This Sunday, many of us would have gathered, as ordinary citizens, at our local war memorials (or even made the trek to the Cenotaph in London) to pay our respects to the war dead. Some of us had the greater honour of laying wreaths, as UKIP Councillors, or perhaps in other roles. For example, in my town, two of our members laid wreaths – one a councillor, the other a senior fire officer.
But what exactly is that act of Remembrance? Beyond the public visage of the fairly standard service with the words we are all familiar with, “We will remember them”, the poignant Kohima Epitaph, the patriotic and rousing hymns and the national anthem, for each of us there is a personal feeling of remembrance, and exactly what it means.
For myself, it is many things. For a start, there is the significance of the memorial itself, each one quite unique in design, location and history. This year, returning to live in the town of my birth, Southend-on-Sea, to stand as a Parliamentary Candidate, the personal significance of that particular memorial struck home. It was designed by Sir Edwin Lutyens, for a start, the man who designed the Cenotaph in Whitehall and a number of other war memorials. It stands on the cliffs over the front at Southend, symbolically guarding the sea and air approaches to London from the east. Its visage includes the pier, to where many of the Dunkirk survivors were safely returned. And for me, it is the memorial I stood before once as a little boy, with my father, as he explained its significance.
The two minutes silence is when most of us think of those who have been affected by war. For me, that was my grandfathers and father whose young lives involved military service in the two World Wars. Having done the genealogy of all those of my own surname, I remembered every one of the eight O(A)TRIDGEs who had died in battle, two at the Somme. Also my brother, who had taken part in the Falklands Campaign, and my son who has served one full Iraq tour and two Afghanistan ones. Fortunately, no one close to me has died in battle, but I have known RAF colleagues who died in peacetime flying accidents.

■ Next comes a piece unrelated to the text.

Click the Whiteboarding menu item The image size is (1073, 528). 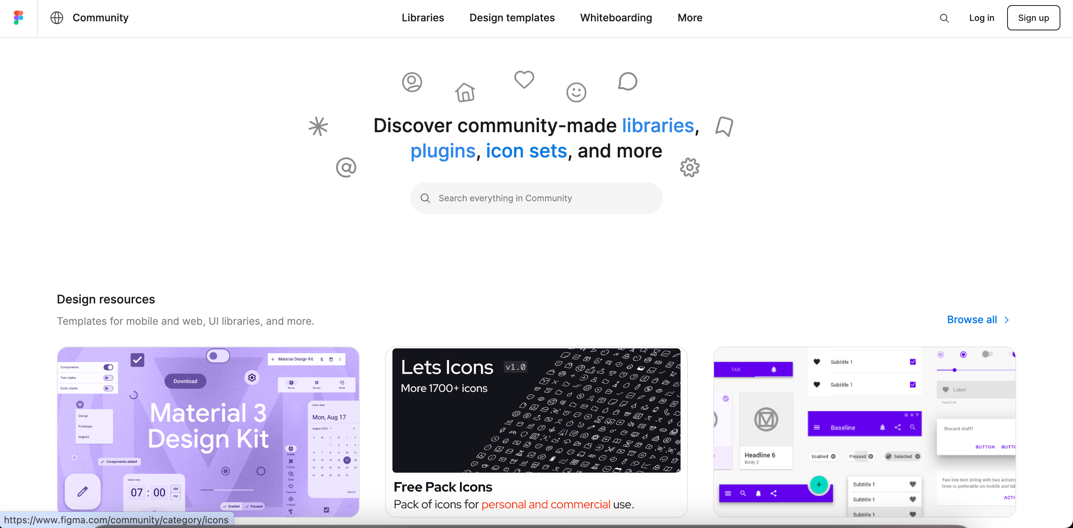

Then there is the sense of community cohesion and belonging that one always experiences at such gatherings. There was unity displayed by the religions too – while the service is firmly Christian, in Southend there is a strong Jewish community; their Rabbi read a psalm and a Sikh elder was one of those who laid a wreath. Seeing all the youth groups on parade is heartening. The smart young men and women in cadet and scouting organisations, the school representatives presenting wreaths, it all adds up to a society where the sacrifices of the past are not forgotten by the younger generation.
The various civic leaders presenting their wreaths were especially poignant for me, too. Seeing David Amess and James Duddridge, the two Conservative MPs for our town, present their wreaths made me wonder if I could be in that position next year, alongside my UKIP colleague standing in Rochford and Southend East …
Then there is the Service of Remembrance itself, as I have already outlined. But for each of us, different parts of it have a different impact, and I will admit that many a lump appears in my throat, and sometimes a dampening in the eyes. The words of the Mayor’s Chaplain, a Salvation Army major, struck me when he quoted these words attributed to Edmund Burke:
All that is necessary for evil to triumph is for good men to do nothing.
As a UKIPper this brought home to me the feelings that unless UKIP, its members and its voters take action now, there is a grave risk of all the freedom and independence for which our forbears fought will be lost forever in a few decades.
However, the bubble of that warm feeling was burst at the end of the ceremony. An older chap, also wearing a Royal Air Force tie, stood near me and introduced himself to me. We started chatting in a friendly fashion and then I let slip my present career intentions. At that point, the friendliness disappeared and he announced that I should be ashamed to be stood in front of the War Memorial by being in UKIP, that in his opinion UKIP stood for a violation of the peace of the world, setting man against man.
Frankly, at such an occasion, I was not prepared to start a full-blown argument, but I had to say something that would not inflame him more. I said that in my opinion there were already enormous threats to both world and national peace and that we believed in striving for peace. But he would have none of it. I ventured that we were all entitled to our opinions in a democratic country, and fortunately at that point he moved away from me.
It left me thinking. Patriotism is not the exclusive preserve of any one party or its supporters. While we, as members, may have firm beliefs that our approach is the most patriotic, there are others who believe otherwise. We also believe in democracy, and that is the trump card as far as I am concerned. Everyone is entitled to their own opinions and beliefs, even when they are totally counter to the way we see the world.
But, we need to strive to convince as many as possible that our policies are right, especially in terms of valuing that Act of Remembrance: to preserve the freedom, independence and democracy our forbears strove for, to prevent evil happening in the future, and to avoid wasting our young people’s lives in unnecessary wars.